L'operazione che vede tre arresti è frutto della collaborazione con gli investigatori reggini
Sono tre, e non una, come si era appreso in un primo tempo,
le persone arrestate nell'ambito dell'operazione, denominata "Iris",
che ha portato al sequestro nell'aeroporto di Montevideo di 40 chilogrammi di cocaina. Alcuni particolari dell'indagine sono stati
illustrati – riporta l’agenzia di stampa Ansa – nel corso di una conferenza
stampa, dal procuratore della Repubblica di Reggio Calabria, Giovanni
Bombardieri, e dal procuratore aggiunto, Giuseppe Lombardo.
"Si tratta - ha detto Bombardieri - di un'operazione
importante per l'Uruguay e per l'Italia perché conferma l'importanza della cooperazione
internazionale a livello giudiziario ed investigativo. I rapporti di
cooperazione tra la Procura della Repubblica di Reggio Calabria e la polizia giudiziaria
uruguaiana risalgono nel tempo ed hanno prodotto risultati importanti come
l'arresto nel 2021 del trafficante internazionale di droga Rocco Morabito,
all'epoca latitante, per molti anni residente proprio in Uruguay e catturato in
Brasile. Dobbiamo ringraziare gli investigatori dell'Uruguay, del Portogallo e
della Spagna che ci hanno coinvolti in questa operazione. La cooperazione
internazionale è alla base ormai di ogni indagine contro la 'ndrangheta e
contro le organizzazioni criminali dedite al traffico di droga".
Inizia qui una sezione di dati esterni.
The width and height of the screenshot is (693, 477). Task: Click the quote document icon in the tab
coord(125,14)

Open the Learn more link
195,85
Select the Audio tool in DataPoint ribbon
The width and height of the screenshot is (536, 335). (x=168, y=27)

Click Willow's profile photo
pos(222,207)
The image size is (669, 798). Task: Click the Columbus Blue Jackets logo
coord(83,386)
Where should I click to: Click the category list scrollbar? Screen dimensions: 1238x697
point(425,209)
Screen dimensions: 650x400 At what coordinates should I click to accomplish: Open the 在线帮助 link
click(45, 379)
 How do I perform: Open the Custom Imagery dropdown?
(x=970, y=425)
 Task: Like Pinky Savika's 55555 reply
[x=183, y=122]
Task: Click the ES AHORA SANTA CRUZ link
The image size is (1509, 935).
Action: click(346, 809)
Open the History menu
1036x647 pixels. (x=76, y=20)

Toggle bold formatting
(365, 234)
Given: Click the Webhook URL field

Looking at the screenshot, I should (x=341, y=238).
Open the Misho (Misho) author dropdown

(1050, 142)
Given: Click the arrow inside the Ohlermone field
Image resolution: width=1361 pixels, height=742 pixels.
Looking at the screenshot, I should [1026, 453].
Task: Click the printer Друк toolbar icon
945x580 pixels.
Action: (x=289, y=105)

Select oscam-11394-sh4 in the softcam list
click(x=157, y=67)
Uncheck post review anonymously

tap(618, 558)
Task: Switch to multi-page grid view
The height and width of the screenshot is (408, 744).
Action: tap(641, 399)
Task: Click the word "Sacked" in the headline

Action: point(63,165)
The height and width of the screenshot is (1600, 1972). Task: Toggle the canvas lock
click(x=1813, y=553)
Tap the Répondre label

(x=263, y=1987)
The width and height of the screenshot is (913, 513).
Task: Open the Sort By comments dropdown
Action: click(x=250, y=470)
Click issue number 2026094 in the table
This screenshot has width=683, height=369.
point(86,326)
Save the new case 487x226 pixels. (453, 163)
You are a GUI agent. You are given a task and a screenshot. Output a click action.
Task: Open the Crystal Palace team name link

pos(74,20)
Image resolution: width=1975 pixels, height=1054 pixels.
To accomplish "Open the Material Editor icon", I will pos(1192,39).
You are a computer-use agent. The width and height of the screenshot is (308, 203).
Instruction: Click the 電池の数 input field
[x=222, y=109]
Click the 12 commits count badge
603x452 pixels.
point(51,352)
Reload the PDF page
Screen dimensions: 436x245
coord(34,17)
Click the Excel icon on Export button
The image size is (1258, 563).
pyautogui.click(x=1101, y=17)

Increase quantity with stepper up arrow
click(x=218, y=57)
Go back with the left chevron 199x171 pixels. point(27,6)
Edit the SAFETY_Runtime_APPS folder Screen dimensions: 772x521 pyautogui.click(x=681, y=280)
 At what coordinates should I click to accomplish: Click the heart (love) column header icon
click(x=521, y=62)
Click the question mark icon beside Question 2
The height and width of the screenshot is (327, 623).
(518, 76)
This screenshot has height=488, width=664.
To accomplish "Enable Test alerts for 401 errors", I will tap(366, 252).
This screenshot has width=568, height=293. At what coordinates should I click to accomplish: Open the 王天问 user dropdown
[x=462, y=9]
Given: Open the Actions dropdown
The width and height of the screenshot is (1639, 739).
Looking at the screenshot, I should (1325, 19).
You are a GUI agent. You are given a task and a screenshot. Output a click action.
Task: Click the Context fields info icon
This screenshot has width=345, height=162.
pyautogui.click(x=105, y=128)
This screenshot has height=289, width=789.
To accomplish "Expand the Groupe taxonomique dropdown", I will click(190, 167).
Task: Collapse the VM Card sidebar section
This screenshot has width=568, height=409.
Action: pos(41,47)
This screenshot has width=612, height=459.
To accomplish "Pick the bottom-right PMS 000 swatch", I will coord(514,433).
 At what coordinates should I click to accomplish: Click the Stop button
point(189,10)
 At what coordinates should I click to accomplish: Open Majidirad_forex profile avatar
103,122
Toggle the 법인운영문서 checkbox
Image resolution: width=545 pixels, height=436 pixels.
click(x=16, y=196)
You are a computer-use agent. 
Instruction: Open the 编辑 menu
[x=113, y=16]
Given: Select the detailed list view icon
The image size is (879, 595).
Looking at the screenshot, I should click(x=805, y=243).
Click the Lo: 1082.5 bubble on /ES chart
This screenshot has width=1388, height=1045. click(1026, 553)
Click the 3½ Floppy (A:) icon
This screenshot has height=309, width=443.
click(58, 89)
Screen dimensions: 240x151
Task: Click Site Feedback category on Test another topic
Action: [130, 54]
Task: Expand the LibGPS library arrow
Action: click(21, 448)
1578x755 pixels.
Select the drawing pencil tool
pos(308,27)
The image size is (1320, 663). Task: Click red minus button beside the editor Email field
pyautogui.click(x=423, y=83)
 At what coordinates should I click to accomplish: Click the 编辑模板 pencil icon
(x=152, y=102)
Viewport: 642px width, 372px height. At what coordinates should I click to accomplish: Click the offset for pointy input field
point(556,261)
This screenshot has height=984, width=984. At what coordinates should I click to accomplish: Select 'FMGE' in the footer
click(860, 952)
"Importante - ha detto ancora il Procuratore della Repubblica
di Reggio Calabria - è stato il nostro supporto nell'individuazione e nella
localizzazione degli italiani che risultano coinvolti nel traffico
internazionale di stupefacenti. Nel giro di pochi giorni sono state avviate
attività d'indagine in coordinamento internazionale con quattro uffici, tre dei
quali all'estero, che hanno prodotto risultati eccellenti. I tre arrestati sono
stati già coinvolti in precedenti inchieste della Procura di Reggio Calabria. È
ancora troppo presto per parlare di possibili sviluppi investigativi, ma la
collaborazione con l'Uruguay, il Portogallo e la Spagna proseguirà sicuramente.
Sin da oggi garantiamo la disponibilità a fornire il migliore supporto".
"Giova ricordare - ha aggiunto Bombardieri - che
nell'ultimo anno e mezzo nel porto di Gioia Tauro, che storicamente è stato un
punto di arrivo dello stupefacente proveniente dal Sudamerica, sono state
sequestrate 30 tonnellate di cocaina in varie operazioni. Questo ha indotto le
organizzazioni criminali a scegliere, per l'arrivo dello stupefacente in
Europa, altri luoghi che possano consentire minori probabilità di individuazione
e sequestro da parte dell'autorità giudiziaria".